In the finished picture, each of the three endings has its merits and boasts a prodigious performance from Curry, who dashes around the set reenacting the crimes, at one point dragging Madeline off her heels and face-first up the stairs. But this kind of mayhem wasn’t payoff enough for moviegoers to see the movie three times, and in smaller markets, only one ending was available. Picking which ending to see proved difficult. As Roger Ebert reported in the
Chicago Sun-Times
, even Paramount didn’t know which was ending A, or ending B, or ending C.
40
“The multiple endings were a terrible idea,” Lynn says now. They had a “reverse effect: people didn’t know which ending to choose, so they didn’t go at all. This problem was compounded, I think, by the thought that if the filmmakers don’t know how to end the film, why should people bother to go see it?” Further burdened by bad reviews, the film fell just short of earning back its $15 million budget.

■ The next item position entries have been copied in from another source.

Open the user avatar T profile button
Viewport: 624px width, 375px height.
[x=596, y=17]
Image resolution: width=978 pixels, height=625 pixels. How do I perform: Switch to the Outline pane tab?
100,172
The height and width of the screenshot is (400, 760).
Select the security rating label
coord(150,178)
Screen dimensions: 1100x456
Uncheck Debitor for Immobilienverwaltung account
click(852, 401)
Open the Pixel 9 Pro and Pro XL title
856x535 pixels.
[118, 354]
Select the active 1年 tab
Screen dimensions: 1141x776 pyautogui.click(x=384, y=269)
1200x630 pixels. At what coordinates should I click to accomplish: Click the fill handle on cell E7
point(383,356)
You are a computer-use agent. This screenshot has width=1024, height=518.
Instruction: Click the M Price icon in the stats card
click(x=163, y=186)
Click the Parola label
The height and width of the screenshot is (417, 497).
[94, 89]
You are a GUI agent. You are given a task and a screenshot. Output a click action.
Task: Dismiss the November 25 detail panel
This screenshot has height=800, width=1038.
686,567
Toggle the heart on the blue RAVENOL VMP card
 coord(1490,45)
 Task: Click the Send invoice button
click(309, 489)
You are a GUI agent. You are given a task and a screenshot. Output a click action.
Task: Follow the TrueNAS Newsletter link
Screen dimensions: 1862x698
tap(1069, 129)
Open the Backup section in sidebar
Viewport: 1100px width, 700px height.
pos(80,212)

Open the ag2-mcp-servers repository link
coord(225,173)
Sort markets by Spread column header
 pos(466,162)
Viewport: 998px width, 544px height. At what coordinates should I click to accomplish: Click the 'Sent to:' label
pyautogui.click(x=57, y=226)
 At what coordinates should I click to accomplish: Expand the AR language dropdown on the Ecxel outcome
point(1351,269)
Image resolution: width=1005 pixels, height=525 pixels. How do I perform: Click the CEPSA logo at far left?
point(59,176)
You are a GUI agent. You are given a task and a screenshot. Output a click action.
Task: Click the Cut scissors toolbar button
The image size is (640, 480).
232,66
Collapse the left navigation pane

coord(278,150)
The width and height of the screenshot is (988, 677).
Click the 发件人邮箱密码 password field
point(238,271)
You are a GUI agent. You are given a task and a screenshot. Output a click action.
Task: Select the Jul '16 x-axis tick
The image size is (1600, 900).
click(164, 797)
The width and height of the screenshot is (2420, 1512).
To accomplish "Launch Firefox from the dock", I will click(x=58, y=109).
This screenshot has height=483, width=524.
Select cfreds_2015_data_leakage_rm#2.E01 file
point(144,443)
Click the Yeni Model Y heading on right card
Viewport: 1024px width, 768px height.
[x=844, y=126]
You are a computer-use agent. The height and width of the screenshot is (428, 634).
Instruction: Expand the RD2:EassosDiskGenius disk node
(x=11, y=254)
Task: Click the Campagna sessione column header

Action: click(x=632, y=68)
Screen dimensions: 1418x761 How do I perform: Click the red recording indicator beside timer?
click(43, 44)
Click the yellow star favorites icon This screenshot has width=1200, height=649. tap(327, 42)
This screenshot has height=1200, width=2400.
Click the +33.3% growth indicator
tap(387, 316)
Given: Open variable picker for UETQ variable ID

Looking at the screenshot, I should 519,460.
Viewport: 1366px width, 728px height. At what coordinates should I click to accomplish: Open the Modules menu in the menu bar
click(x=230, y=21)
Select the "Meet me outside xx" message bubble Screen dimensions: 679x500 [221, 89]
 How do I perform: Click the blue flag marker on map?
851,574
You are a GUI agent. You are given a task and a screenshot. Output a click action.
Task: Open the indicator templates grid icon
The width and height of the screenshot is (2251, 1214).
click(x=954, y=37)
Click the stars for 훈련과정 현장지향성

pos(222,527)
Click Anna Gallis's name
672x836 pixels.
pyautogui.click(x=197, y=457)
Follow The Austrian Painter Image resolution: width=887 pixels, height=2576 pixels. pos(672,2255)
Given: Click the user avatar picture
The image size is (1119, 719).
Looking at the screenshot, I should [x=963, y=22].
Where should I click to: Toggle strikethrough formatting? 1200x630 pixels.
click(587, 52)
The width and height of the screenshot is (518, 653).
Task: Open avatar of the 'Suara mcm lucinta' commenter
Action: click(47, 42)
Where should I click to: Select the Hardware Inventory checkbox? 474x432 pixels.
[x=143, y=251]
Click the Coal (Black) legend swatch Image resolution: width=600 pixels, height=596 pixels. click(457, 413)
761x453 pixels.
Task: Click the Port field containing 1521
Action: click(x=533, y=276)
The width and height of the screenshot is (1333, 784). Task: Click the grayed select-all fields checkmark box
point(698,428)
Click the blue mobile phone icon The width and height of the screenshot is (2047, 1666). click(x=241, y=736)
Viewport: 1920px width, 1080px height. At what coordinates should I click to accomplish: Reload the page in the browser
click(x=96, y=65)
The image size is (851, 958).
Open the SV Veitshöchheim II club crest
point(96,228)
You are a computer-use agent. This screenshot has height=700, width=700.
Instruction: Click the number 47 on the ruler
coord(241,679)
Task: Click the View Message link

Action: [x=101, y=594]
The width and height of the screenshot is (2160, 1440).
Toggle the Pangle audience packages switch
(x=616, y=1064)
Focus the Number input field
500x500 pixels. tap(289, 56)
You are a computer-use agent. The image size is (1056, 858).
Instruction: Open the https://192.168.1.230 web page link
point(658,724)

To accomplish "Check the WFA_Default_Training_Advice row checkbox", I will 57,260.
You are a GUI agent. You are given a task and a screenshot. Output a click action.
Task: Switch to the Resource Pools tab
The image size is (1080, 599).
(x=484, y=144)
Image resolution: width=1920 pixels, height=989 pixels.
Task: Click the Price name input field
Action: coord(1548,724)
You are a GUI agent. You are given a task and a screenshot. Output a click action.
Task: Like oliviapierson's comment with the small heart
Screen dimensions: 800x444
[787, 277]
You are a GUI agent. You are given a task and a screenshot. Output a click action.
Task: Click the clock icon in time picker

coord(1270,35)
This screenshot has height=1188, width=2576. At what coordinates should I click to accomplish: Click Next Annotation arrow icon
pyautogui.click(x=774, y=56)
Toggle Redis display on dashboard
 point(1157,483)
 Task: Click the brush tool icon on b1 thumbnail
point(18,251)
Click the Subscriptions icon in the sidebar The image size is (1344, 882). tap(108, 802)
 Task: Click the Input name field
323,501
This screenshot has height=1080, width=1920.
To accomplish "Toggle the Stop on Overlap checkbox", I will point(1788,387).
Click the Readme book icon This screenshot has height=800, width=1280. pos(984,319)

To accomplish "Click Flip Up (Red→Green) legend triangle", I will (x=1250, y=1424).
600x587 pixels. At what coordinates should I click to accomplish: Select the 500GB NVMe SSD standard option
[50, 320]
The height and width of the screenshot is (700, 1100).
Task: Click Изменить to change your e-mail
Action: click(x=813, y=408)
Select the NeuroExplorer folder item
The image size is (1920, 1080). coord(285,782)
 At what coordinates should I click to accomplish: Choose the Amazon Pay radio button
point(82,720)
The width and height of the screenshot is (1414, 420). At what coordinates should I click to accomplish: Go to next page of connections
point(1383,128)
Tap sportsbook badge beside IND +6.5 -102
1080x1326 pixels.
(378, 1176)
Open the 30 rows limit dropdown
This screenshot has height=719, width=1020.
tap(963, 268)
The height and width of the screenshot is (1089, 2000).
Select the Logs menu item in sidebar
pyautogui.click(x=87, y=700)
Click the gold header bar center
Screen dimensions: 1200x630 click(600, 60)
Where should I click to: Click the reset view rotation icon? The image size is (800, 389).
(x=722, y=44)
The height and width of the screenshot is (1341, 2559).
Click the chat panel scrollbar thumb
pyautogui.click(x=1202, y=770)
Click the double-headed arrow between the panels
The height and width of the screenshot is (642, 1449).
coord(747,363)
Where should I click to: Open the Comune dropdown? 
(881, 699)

Ebert may have been the first to suggest that
Clue
, as a relatively short film, would fare better if all three endings were included in the final cut. For viewers at home, the fun of watching all the endings proved the movie’s salvation. The same was true of the smuttiness that Janet Maslin disparaged in her review in the
New York Times
.
41
For generations of kids watching cable and home video,
Clue
would seem daring and grown-up, yet unthreatening. “It was a surprising twist when the film gradually developed the enthusiastic following that it has today,” Lynn says, adding that he receives more fan mail about
Clue
than about any of his other
work. “I don’t know why it was so reviled then, and I don’t know why it is now so loved.”